The indefatigable Sue Bartle graced my in-box with several links this morning, which comment on one another in ways I thought I'd share. First, as many of you must know, Random House has drastically increased the prices it charges libraries for ebooks: http://tinyurl.com/6m69qtx From the ALA itself down to individual librarians this was bad news. Or, sort of bad news: the good news is that RH is still selling to libraries. And if you read more carefully, RH wants more circ data on ebooks from the libraries (aggregate numbers, not info on individual borrowers ala the Patriot Act clash) which to me seems like the beginning of a rational exchange. RH is saying — if we sell you a print book, and it circs well, soon enough you will need to buy a replacement copy. Our business model for that kind of book includes what is called "backlist" sales — that is books first published long ago but which continue to reprint — for bookstore sales, library sales, classroom sales. HarperCollins had tried to account for that with the 26 circ limit. Now RH is trying to load all future gain into the initial price. Both of these solutions may be wrong — but it seems to me that, rather than merely being upset about cost, libraries need to think about what models would make sense — for their budgets, their patrons, the publishers, and the authors. If sticker shock now is the biggest problem, then should a library system work with some reputable organization — the Authors Guild, the association of American publisehrs — to share aggregate circ numbers of print books, thus identifying when a book generally gets replaced, and to arrive at a reasonable scale for when a library would need to pay to refresh a range of kinds of digital publications.

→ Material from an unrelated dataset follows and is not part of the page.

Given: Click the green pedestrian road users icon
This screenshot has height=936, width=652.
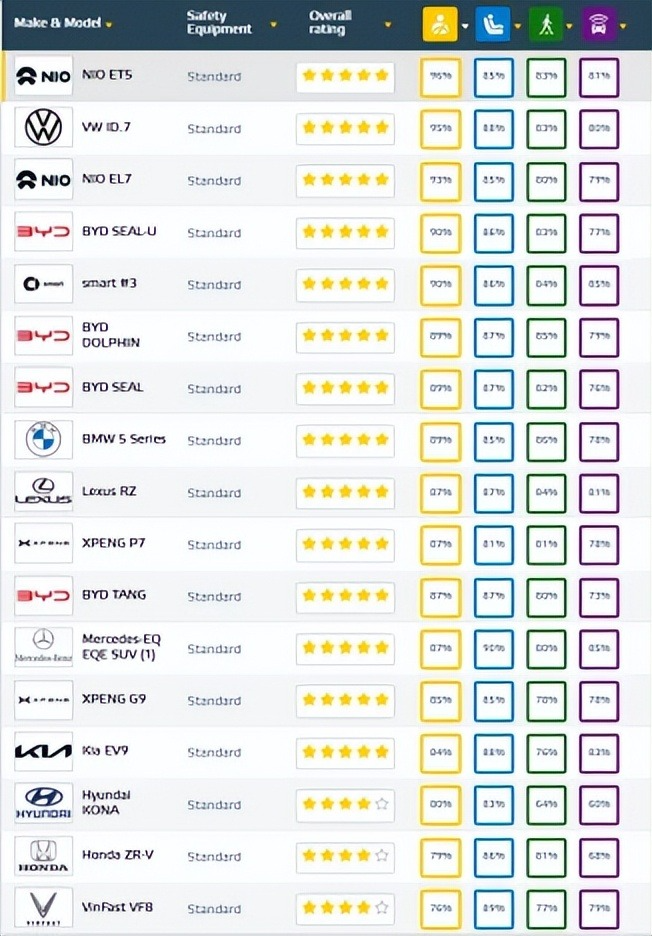Looking at the screenshot, I should (546, 24).
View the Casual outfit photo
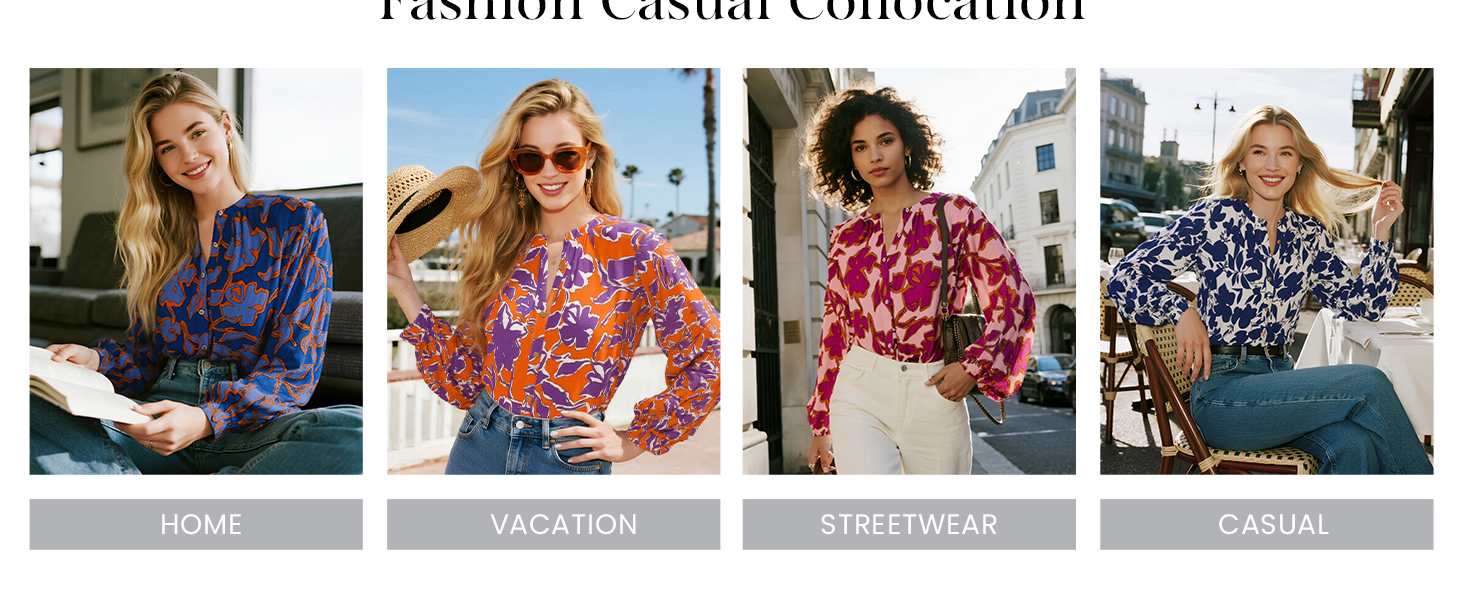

A second article that arrived via Sue-mail was this rather inspiring piece about what bookish apps may become: http://tinyurl.com/6tjqdu7
And it linked nicely to this third Sue-gram, an interview with Anthony Horowitz about whether authors needs publishers: http://www.guardian.co.uk/books/books...
The Horowitz fits with the Martinez essay in that they both identify where there is, and where there is not, real potential in the eworld. Horowitz imagines a digital reading experience in which ebedded in the "page" are clues the "reader" (more like experiencer) can pick up: for example, if a character speaks, the reader has ways to discern if s/he is lying. Similarly Martinez talks about the cheap or free tools already available for developers to experiement in app creation. Horowitz argues that self-publishing in e-land is something of a mirage, since so often authors (he expressly includes himself) need editors. Martinez makes a kind of parallel argument for the "law of surprise and demand" — to gget buyers to go to a new technology it must offer a new kind of experience.
So adding it all up — we are battling over how to circ digital versions of print books in both our physical libraries and the library extended via devices, but at the same time we just beginning to figure out what new kinds of digital creations can be as tech marches on. I'm wondering if the crossing point is that idea of the library extended — the library bot, the curation collection mindset that is available to patrons anywhere and on anything — knowledge as we invent the future — that's the frontier I want to explore.